All that fast stuff did mean that I was a little jaded come Saturday morning when it was time for the Take 5 Team Relay at the Waterkloof Airbase. And when it started to drizzle on the way there I was feeling a bit gloomy. The rain cleared away and even though there was a chill in the air it was pleasant. And with the route being the flattest that I have ever witnessed at a race fast times were there for the taking. My only concern was the changeover area which as I guessed would get cluttered but thankfully I was doing the first leg so it wasn't going to be too bad.

The race was scheduled for an 8am start, another boon as the extreme chill of the morning was almost certainly gone. This was only my third 5km and I'm still none the wiser as to how to approach the distance. It's almost certainly too short to have a strategy but equally go out too fast or too slow and there are consequences. A 10km makes sense, steady for 4km, hit optimum pace to 7km then give it horns to the finish!

Once the gun went, there was the obligatory battling with walkers and joggers who had pushed to the front. By the time we got off the grass and onto the tar thankfully we had cleared them. There were some serious looking athletes and those pesky juniors that have endless pace, and I got sucked into that early pace. Then came the first panic. My watch hit 4:00 and there was no sign of the 1 km mark. But already I was breathing quite heavily. At 8 minutes so 2 km mark. My  Nike+ foot sensor is optimized for my easy training pace of around 4:55-5:00 min/km so it under measures at race pace so that was no use. The water point was coming up and that was supposed to be halfway but I check the time, 9:57 as I pass through. Now I'm getting tired and double my time is 19:54, surely not.
::::::
WHAT TO DO ::
[1] In one to three sentences, explain why the race report says the Nike+ foot sensor was of no use during the race.
[2] Write out the race report's wording starting with "Once the gun" and going on through "19:54, surely not.".
Rely only on the race report to respond.
::::::
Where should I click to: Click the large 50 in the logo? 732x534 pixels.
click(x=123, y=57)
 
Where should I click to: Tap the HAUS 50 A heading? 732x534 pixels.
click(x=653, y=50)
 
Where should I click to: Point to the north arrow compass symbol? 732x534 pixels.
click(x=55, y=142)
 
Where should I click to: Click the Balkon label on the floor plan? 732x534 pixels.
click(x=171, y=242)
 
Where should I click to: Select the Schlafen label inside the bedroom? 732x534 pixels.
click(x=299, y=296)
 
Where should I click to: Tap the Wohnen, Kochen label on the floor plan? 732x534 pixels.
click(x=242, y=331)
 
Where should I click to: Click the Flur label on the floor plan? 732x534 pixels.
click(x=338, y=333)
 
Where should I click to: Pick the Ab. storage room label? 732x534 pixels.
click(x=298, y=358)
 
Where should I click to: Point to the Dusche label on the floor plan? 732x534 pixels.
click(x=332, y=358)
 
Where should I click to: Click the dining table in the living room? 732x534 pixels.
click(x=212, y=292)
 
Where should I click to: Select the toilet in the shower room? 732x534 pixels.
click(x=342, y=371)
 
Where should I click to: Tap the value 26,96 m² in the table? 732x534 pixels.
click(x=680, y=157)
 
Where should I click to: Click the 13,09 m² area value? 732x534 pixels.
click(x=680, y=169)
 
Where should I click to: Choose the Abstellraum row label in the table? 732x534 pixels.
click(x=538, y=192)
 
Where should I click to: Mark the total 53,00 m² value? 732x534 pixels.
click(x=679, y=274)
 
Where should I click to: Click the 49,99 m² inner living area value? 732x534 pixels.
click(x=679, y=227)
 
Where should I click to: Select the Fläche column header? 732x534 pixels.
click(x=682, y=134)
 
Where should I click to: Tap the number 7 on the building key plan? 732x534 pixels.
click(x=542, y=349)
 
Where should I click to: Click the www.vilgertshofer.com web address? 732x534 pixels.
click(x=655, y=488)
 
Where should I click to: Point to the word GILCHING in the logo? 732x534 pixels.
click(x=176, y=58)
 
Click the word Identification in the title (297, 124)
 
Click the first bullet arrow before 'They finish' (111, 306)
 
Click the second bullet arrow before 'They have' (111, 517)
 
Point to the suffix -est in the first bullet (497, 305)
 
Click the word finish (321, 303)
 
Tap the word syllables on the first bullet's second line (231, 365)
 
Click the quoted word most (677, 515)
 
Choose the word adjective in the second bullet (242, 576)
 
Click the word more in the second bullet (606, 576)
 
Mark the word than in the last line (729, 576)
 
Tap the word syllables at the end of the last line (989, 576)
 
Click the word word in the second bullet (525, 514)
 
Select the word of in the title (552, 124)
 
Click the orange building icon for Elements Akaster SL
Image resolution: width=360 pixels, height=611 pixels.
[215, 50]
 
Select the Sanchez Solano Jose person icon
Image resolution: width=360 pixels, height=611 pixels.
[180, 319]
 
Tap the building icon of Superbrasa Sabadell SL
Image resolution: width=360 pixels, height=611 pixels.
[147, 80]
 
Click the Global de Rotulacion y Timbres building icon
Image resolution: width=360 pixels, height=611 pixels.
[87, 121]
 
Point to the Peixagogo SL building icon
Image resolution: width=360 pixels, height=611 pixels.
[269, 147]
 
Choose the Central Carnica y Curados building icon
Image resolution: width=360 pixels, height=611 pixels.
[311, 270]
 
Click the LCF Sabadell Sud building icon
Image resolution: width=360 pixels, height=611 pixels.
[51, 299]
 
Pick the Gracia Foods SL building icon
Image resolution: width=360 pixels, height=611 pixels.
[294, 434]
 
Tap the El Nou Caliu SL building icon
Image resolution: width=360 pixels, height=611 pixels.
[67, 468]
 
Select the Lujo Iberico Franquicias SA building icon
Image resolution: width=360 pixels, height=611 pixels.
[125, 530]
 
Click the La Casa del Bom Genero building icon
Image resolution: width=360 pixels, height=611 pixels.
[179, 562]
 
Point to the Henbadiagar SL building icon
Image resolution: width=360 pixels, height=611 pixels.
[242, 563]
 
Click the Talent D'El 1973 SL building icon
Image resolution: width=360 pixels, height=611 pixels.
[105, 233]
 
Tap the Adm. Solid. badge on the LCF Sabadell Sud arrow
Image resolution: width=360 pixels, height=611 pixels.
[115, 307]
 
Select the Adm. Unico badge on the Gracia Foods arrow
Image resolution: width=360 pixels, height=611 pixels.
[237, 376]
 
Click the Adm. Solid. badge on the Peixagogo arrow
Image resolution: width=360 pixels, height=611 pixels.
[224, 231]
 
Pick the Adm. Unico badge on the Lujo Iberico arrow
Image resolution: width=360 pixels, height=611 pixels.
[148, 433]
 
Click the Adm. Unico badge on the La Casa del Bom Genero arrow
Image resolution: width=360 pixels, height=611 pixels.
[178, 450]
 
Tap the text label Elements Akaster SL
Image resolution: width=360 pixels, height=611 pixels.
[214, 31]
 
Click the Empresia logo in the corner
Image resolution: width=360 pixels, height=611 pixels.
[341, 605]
::::::
RESULTS IN ORDER ::
[1] The foot sensor is optimized for the writer's easy training pace of around 4:55-5:00 min/km. At race pace it under-measures, so its readings couldn't be relied on.

[2]
Once the gun went, there was the obligatory battling with walkers and joggers who had pushed to the front. By the time we got off the grass and onto the tar thankfully we had cleared them. There were some serious looking athletes and those pesky juniors that have endless pace, and I got sucked into that early pace. Then came the first panic. My watch hit 4:00 and there was no sign of the 1 km mark. But already I was breathing quite heavily. At 8 minutes so 2 km mark. My  Nike+ foot sensor is optimized for my easy training pace of around 4:55-5:00 min/km so it under measures at race pace so that was no use. The water point was coming up and that was supposed to be halfway but I check the time, 9:57 as I pass through. Now I'm getting tired and double my time is 19:54, surely not.